Die Bundesregierung sah eine Wiederauflage von Sure für andere Zwecke
bislang skeptisch.
Von der Leyen setzt stattdessen auf einen neuen Souveränitätsfonds,
um etwa Industrieprojekte zu fördern. Wie der finanziert werden soll,
ist noch unklar - eine Möglichkeit wäre über neue gemeinsame
Schulden. Das lehnt Michel hingegen ab. Er hält dem Bericht zufolge
den Fonds zwar auch für nötig, will ihn aber mit Beteiligung der
Europäischen Investmentbank (EIB) finanzieren. Das sei eine
«realistische Alternative», sagte Michel. Mehrere Staaten wie
Deutschland lehnen neue Gemeinschaftsschulden ab.

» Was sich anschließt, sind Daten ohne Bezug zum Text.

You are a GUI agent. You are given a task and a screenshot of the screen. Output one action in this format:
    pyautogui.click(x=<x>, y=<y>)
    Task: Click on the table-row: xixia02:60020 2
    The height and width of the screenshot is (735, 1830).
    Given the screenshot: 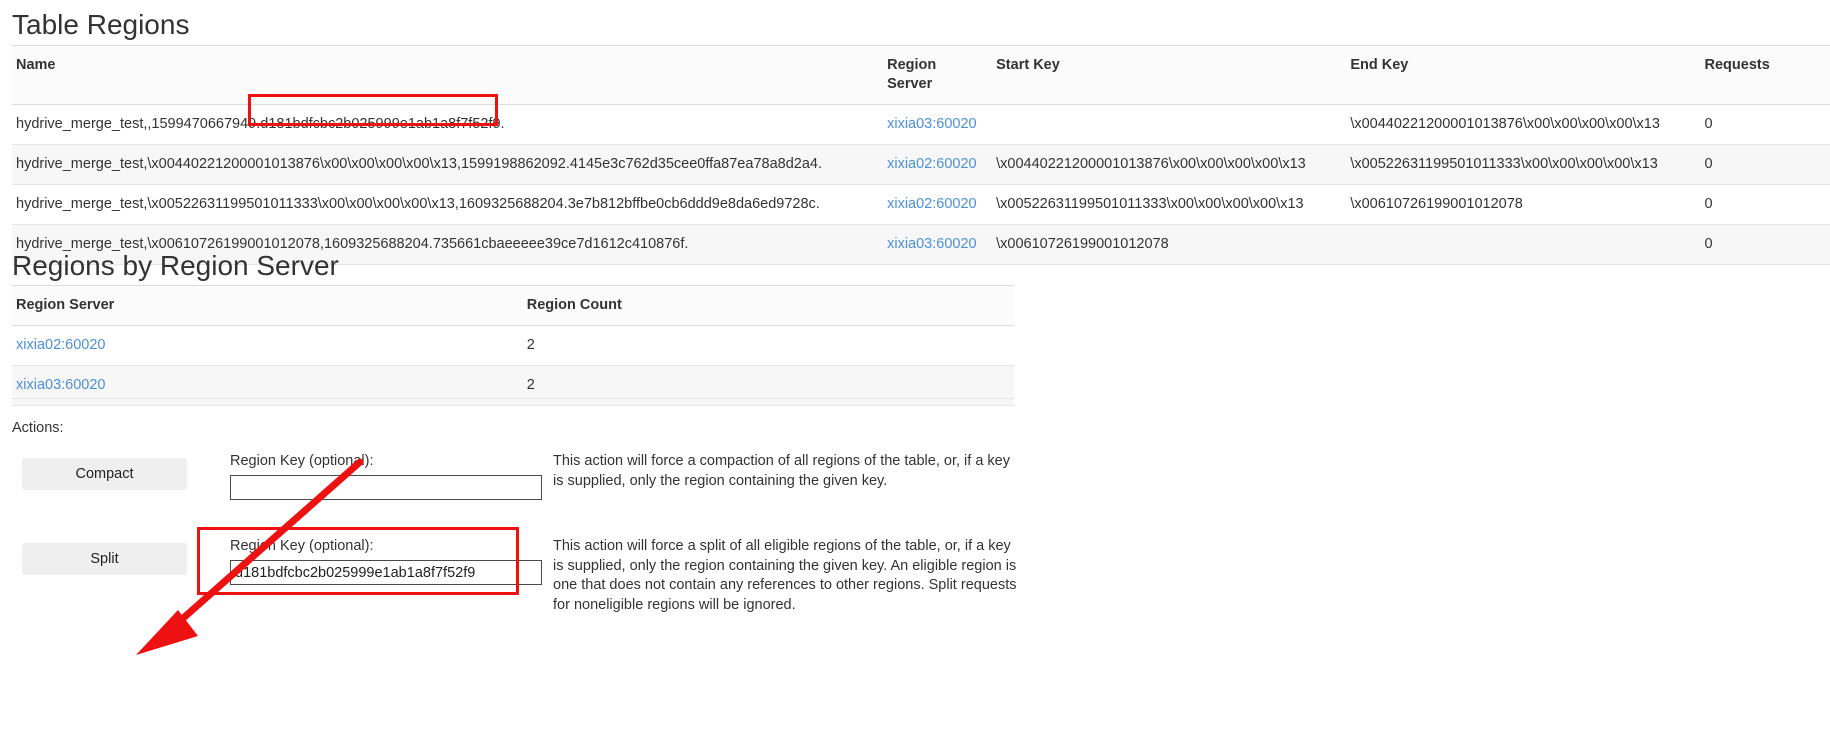 What is the action you would take?
    pyautogui.click(x=513, y=346)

Michel schlägt auch vor, die Gelder aus dem bestehenden
Corona-Aufbaufonds schneller fließen und einfacher umwidmen zu
lassen. Die Vorschläge Michels und von der Leyens dürften beim
nächsten EU-Sondergipfel Anfang Februar von den Staaten diskutiert
werden.
Hintergrund der Diskussion ist das Anti-Inflations-Gesetz der USA,
welches Investitionen in Höhe von 369 Milliarden US-Dollar (341 Mrd
Euro) vorsieht. Es wird vor allem deswegen kritisiert, weil
Subventionen und Steuergutschriften daran geknüpft sind, dass
Unternehmen US-Produkte verwenden oder in den USA produzieren. Die EU
sucht derzeit eine eigene Antwort darauf.